Original post by Dee Leigh
WTF? :s-smilie: :confused:


That was my reaction too.

It was apparently what he called exposure therapy, where they expose you to what upsets you the most and try to get you to bring yourself out of it. For example I commented in one session that I didn't like lying flat because that meant people had control over me - e.g. at the dentist, when getting eyebrows waxed etc. He pointed to the chair opposite me which was a recliner, got me to sit in it and then reclined it until I was lying flat on my back. Any attempt to move whilst in this position was seen as an obvious sign of anxiety, and he asked me to completely relax otherwise I'd never get better.

It never helped as I simply got more and more worked up each session, I'd walk in panicking and walk out in floods of tears. It was once a week and took up four hours each week, travelling and then appts that lasted up to two hours.

He'd never worked with anxiety before, he told me a lot of my issues were too deep set for him to deal with, he insisted he could only sort my anxiety on a Monday to Friday 9-5 basis. His interest was in me being able to function enough to get out of bed and go to uni but he couldn't care about anything else. If I tried to mention anything else, he'd cut me off.

It just seemed utterly pointless, and my mum was worrying so she phoned the hospital and said she didn't want me to go through the therapy if it was only going to make things worse. This coincided with me missing two or three weeks over Christmas I think, and my GP writing him a letter saying I wasn't coping; the therapist then wrote to me saying I obviously didn't have the commitment needed to change myself and that he was discharging me - which was a relief to be honest, a week after that I was put on medication which made a huge difference.

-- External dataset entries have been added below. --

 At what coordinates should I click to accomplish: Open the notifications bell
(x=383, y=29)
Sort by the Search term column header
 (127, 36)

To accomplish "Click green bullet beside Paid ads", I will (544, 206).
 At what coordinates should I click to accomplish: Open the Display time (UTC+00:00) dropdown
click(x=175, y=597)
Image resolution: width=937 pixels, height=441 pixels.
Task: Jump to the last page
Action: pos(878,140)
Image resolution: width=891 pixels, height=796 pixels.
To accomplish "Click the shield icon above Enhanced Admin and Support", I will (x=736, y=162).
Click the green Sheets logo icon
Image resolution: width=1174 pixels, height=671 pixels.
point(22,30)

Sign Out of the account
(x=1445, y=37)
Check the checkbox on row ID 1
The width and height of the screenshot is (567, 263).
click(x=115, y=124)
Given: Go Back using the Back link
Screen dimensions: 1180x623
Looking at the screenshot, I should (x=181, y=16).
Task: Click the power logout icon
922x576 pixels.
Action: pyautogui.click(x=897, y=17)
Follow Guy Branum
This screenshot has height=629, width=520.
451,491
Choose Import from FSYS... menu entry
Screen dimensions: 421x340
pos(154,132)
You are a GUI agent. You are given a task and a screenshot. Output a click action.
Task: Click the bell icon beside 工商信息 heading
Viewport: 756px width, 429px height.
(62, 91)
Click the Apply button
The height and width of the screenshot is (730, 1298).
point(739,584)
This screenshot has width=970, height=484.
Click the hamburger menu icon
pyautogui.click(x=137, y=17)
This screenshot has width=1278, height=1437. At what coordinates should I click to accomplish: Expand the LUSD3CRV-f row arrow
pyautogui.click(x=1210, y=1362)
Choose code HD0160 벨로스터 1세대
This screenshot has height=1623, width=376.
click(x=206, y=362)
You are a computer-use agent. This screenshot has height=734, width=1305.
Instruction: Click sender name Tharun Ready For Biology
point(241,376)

Has had a long term effect though, GP has recently refered me back to the same hospital for pyschology and to put it mildly, am terrified. Hopefully it'll go better though.
Original post by daisydaffodil
Has had a long term effect though, GP has recently refered me back to the same hospital for pyschology and to put it mildly, am terrified. Hopefully it'll go better though.


Hopefully this time round it will be different. When you get a good psychologist, it really is worth putting yourself out there :jumphug:
Original post by daisydaffodil
Has had a long term effect though, GP has recently refered me back to the same hospital for pyschology and to put it mildly, am terrified. Hopefully it'll go better though.


:console: Good luck :smile:
Original post by PharmacyGirl26
Its amazing how when you speak to people about it, they have had the same sort of experiences as you - although it's horrible for them as well, there is a bit of relief knowing that you are not the only one. I have seen about 6 different people over the last few years and have still not found anyone that I can trust or that "gets me" so I am still looking. The major worry though is that people think that I am being awkward and it's all in my head, but hopefully there is someone out there that I can trust and might help me through.


Where do you live?

How did you end up seeig the therapists? Was it through school or the GP?